Text passage:
No “real” money disappeared from the economy, but investor wealth shrank because share values did. Confidence, or lack of it, moves markets more than anything else.

Ever wonder why bad news. like a war or rate hike hits markets hard? It’s not just about fundamentals. It’s about what people think will happen next.

The video captures this emotional side well.

A Real-World Example

In January 2024, when Adani Group stocks crashed after a US short-seller report, their market cap fell by over Rs.7 lakh crore.

Did that money “go” anywhere? Not exactly. Most shareholders held on, so their losses were on paper.

But those who sold, like some FIIs or retail investors, took real hits.

Meanwhile, short-sellers who bet against Adani made real profits. Money didn’t vanish; it shifted through trades.

This shows both sides. The video’s point about notional losses and my reader’s point about real losses for sellers. Both are true, depending on the context.

Key Takeaways

I think this is where’s we can agree on:

  • Market value is a guess. A crash lowers the total value of shares. But unsold shares don’t drain your bank account.
  • Selling locks in losses. If you sell during a crash, you lose real money. This happens more than the video admits.

Recorded data:
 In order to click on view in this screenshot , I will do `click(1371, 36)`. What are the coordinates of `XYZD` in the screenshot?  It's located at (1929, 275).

Exercise set:
a – Write down the text of the passage on stock market crashes from "This shows both" up to and including "on the context.".
b – Answer these questions about the passage on stock market crashes:
(i) In what month and year did the Adani Group stocks crash?
(ii) Who made real profits from that crash?
(iii) According to the key takeaways, what locks in losses?
c – Extend the passage on stock market crashes, picking up right after its last sentence.
The lines play no part in this work.

Task-by-task answers:
a –
This shows both sides. The video’s point about notional losses and my reader’s point about real losses for sellers. Both are true, depending on the context.

b –
(i) January 2024
(ii) Short-sellers who bet against Adani
(iii) Selling during a crash

c –
  • Money doesn’t vanish. Losses and gains shift between players. When market’s crash, the total wealth can shrink too. But there is a difference between how much wealth gets eroded and how much actual loss gets booked.

Conclusion

Understanding this helps you stay calm in a crash.

If you’re a long-term investor, like most of us saving for a house or retirement, paper losses don’t have to hurt.

Hold on, and prices will recover.

As they did post 2008 and 2020 crash. But if you’re trading or need cash, crashes can sting. This is also true.

Knowing the difference between notional and real losses can guide your decisions. My reader was right to challenge the video. It oversimplifies a complex reality.

Markets aren’t just about hope, they’re about real trades, real money, and real emotions. Next time you hear “billions wiped off,” you’ll know it’s not the full story.

What do you think? Did I miss anything? Drop your vides in the comment section below.

Have a happy investing.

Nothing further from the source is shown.